Entre plusieurs enseignes, le client saura choisir celles dont l’équation prix/ service est la meilleure et où il a le plus de liberté.

 

 

 

3-      Croissance de la marge

 

Les prix sur internet sont historiquement « discountés » car les acteurs ont tous imaginé, voici une douzaine d’années, que le coût structurel d’un magasin virtuel était très inférieur  au  coût structurel d’un magasin réel.

 

Si cela était vrai,  avec les volumes qu’ils ont atteints, les Ooshop, Cdiscount et autres Télémarket feraient des profits extraordinaires.

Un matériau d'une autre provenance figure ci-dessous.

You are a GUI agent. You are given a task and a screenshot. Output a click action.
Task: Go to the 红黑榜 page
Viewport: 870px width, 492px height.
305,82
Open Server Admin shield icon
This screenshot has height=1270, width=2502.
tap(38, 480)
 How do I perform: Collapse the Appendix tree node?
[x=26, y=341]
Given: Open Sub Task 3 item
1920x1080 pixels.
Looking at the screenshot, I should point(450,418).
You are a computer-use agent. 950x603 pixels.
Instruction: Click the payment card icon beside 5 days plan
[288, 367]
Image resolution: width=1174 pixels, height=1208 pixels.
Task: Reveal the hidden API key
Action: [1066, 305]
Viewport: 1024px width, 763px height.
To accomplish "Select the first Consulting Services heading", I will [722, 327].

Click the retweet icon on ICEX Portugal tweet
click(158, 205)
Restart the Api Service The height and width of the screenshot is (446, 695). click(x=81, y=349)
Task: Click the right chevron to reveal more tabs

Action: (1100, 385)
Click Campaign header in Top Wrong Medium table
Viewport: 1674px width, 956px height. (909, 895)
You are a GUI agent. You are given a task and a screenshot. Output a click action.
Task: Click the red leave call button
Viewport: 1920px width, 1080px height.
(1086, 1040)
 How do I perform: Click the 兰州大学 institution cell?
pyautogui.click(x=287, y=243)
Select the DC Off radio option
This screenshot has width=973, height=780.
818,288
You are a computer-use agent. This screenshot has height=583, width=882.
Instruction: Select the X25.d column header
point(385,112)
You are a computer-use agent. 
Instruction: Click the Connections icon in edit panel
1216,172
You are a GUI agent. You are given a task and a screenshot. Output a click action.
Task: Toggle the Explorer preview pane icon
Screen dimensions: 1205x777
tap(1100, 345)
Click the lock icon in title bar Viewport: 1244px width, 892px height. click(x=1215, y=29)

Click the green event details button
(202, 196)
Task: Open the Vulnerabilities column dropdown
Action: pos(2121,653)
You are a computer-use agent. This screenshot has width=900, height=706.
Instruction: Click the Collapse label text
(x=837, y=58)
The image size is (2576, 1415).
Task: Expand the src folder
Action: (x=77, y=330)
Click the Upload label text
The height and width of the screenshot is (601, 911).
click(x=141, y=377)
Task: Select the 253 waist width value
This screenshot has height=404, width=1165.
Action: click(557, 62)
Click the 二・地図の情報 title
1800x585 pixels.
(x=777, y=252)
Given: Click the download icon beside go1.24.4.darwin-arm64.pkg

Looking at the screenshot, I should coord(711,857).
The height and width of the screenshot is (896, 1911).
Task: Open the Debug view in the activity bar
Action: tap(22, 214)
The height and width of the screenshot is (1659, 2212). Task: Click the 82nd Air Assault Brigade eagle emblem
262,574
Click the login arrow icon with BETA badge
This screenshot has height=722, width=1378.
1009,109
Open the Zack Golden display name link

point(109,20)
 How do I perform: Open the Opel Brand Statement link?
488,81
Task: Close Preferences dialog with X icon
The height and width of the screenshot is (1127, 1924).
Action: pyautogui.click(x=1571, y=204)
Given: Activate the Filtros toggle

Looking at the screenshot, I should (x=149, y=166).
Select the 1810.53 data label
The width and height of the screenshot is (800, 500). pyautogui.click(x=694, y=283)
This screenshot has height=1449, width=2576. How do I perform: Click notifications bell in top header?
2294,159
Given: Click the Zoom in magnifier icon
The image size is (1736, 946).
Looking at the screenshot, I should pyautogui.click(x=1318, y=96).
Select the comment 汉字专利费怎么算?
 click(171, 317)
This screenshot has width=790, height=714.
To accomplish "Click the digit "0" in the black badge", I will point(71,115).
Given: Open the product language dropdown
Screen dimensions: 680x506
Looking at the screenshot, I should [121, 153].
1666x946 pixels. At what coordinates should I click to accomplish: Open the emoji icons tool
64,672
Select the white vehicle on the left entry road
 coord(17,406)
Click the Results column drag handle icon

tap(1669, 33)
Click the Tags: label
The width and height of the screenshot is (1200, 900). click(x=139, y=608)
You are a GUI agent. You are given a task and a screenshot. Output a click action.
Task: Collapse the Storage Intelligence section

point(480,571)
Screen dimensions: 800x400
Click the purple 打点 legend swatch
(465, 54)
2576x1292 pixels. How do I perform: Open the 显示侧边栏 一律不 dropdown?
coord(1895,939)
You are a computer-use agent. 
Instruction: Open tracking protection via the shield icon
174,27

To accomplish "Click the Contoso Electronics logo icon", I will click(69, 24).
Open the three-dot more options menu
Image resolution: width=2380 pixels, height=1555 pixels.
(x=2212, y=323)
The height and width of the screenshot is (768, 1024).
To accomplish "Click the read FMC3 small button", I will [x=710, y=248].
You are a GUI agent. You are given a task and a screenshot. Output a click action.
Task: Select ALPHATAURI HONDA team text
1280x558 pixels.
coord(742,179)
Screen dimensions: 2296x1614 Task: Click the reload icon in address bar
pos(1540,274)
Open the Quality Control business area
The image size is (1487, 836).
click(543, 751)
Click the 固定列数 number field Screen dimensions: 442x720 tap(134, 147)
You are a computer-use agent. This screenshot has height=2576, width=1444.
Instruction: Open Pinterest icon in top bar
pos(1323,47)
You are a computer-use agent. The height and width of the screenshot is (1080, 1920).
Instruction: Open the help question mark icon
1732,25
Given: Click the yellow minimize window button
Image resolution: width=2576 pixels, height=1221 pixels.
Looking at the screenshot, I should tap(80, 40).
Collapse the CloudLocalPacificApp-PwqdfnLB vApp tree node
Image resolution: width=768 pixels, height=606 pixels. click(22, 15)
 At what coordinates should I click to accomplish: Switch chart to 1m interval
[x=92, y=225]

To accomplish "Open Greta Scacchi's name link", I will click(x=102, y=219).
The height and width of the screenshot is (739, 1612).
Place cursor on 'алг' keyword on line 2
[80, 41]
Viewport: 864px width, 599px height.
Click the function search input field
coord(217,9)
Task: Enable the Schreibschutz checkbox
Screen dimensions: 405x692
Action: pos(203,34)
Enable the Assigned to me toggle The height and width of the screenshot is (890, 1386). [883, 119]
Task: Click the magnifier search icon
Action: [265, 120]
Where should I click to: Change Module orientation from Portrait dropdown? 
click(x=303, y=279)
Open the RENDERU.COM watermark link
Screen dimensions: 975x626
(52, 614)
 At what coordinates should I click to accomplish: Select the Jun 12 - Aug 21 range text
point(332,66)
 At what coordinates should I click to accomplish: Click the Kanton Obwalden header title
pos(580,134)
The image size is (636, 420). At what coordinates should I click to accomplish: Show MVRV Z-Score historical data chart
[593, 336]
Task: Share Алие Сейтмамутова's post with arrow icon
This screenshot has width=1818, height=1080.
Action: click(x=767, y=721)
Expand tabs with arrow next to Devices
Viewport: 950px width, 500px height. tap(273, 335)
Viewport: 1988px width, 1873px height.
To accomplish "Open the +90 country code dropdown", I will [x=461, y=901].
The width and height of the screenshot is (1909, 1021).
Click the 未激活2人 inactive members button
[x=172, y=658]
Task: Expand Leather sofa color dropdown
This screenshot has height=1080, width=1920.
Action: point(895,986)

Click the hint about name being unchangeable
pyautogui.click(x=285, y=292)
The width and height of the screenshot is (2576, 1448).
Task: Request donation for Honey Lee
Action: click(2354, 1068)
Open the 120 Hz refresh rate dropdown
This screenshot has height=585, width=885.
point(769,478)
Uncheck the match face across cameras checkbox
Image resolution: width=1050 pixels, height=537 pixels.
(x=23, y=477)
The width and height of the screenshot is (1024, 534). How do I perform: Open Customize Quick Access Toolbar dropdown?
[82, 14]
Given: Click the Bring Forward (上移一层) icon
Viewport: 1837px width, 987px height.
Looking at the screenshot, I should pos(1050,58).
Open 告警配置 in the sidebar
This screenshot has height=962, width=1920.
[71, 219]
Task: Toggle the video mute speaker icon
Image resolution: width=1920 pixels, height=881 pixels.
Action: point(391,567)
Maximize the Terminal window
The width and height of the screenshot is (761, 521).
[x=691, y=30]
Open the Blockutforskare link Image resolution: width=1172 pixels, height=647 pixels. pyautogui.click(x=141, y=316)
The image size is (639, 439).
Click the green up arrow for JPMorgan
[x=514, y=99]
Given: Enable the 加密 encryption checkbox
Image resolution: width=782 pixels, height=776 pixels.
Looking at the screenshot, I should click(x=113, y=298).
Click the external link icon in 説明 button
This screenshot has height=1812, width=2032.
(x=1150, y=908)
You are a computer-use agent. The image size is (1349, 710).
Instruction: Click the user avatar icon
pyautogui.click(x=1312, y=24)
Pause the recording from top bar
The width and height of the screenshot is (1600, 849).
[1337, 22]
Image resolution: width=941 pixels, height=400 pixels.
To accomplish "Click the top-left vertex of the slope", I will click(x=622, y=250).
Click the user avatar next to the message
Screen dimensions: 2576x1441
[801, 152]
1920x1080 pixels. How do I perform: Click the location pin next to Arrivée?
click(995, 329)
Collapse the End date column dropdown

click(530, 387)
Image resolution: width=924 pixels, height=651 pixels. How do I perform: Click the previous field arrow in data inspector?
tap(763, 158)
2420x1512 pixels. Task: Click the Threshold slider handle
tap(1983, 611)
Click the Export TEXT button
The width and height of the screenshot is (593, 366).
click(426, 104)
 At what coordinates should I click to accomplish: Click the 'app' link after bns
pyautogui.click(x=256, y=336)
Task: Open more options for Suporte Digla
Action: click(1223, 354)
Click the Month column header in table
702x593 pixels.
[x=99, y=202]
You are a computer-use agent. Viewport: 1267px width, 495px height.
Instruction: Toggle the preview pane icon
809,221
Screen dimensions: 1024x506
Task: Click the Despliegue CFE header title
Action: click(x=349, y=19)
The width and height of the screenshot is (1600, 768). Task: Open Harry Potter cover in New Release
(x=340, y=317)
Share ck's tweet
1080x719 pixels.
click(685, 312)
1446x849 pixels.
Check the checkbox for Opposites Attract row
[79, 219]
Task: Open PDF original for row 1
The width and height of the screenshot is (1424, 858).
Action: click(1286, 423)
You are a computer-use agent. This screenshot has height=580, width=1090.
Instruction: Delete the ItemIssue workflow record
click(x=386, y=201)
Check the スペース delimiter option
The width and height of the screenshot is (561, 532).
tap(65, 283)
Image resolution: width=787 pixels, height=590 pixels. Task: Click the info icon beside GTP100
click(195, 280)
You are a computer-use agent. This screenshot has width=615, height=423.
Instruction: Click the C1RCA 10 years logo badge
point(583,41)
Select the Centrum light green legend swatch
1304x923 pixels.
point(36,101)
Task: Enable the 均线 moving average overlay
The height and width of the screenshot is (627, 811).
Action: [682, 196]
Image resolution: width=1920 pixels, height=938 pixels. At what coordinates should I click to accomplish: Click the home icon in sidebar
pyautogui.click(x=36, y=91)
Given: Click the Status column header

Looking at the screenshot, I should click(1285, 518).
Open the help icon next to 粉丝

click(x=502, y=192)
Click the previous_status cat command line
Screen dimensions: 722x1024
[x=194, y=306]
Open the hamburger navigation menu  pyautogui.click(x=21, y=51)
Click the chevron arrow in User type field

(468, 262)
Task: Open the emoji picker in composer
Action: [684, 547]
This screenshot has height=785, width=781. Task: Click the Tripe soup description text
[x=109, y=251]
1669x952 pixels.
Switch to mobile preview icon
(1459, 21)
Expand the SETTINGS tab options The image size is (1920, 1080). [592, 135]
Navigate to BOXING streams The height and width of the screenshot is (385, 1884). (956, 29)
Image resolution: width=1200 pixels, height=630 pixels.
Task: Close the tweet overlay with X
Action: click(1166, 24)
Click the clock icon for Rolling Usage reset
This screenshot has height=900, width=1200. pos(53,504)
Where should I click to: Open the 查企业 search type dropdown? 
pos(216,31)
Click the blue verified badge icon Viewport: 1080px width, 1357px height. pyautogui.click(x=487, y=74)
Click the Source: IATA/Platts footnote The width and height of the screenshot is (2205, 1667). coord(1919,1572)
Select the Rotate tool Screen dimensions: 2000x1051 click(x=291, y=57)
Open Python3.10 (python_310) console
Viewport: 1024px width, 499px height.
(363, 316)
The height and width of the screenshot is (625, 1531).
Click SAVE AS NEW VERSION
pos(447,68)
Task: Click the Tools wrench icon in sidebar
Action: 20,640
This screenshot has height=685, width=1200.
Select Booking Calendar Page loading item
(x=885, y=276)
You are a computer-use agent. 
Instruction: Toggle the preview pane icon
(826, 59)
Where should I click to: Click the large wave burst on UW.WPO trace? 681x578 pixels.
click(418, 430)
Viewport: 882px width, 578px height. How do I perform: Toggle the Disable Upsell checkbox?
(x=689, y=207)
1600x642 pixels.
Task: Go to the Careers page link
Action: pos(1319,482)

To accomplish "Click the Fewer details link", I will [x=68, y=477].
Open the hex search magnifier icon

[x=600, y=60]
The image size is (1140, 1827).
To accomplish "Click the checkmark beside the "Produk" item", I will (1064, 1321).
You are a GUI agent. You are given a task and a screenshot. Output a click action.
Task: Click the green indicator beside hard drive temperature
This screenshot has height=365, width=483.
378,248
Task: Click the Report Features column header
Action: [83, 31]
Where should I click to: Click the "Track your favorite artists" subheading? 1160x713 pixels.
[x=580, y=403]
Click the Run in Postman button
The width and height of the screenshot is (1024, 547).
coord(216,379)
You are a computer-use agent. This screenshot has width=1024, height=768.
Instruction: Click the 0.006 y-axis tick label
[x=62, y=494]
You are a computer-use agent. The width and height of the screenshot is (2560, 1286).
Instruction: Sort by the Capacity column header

Hélas il n’en est rien.

 

Les coûts des stocks et produits invendus, les coûts logistiques et informatiques,  les retours et les coûts SAV, les coûts marketing élevés propres à internet et les contraintes générales, font que la différence de coût,  s’il y en a une,  n’est pas si importante que cela.

 

Et quand alors,  en face de ce gain potentiel limité voire inexistant,  on constate les effets induits  de la concurrence instantanée sur internet, le bilan n’est pas  si brillant.

 

Par contre si on globalise l’approche cross canal, les économies d’échelles tant techniques que marketing, peuvent être très importantes :

 

  • Plateformes logistiques, Stocks et approvisionnements communs
  • Politique d’image et actions marketing communes ou s’appuyant l’une l’autre
  • Logistique aval commune
  • SAV commun
  • Gestion commune des clients (CRM)
  • Programmes de fidélités et promotionnels communs
  • Personnel commercial pouvant s’échanger entre magasins réels et support clients  magasins virtuels
  • Soldes croisées
  • . ….

 

Si on ajoute les faits suivants :

  • Les magasins virtuels peuvent atteindre déjà en volume 15 à 20 % des magasins réels et à terme plus,
  • Les commandes individuelles réalisées en magasin réel dans une  approche cross canal pourront  atteindre dans quelques années des volumes équivalents,
  •  Le taux marginal de marge  de la vente  supplémentaire peut être alors très élevé (il tend en cross canal vers le taux de marge brute)

 

On voit qu’une stratégie cross canal totalement intégrée est une source évidente  d’une croissance forte  du CA et des marges.

 

Attention, une telle évolution est loin d’être simple :

 

. Construire le plan stratégique et définir les conditions de sa mise en place opérationnelle sont des impératifs préalables.

. Conduire et  suivre le tout avec prudence et rigueur sont des conditions  sine qua non de réussite.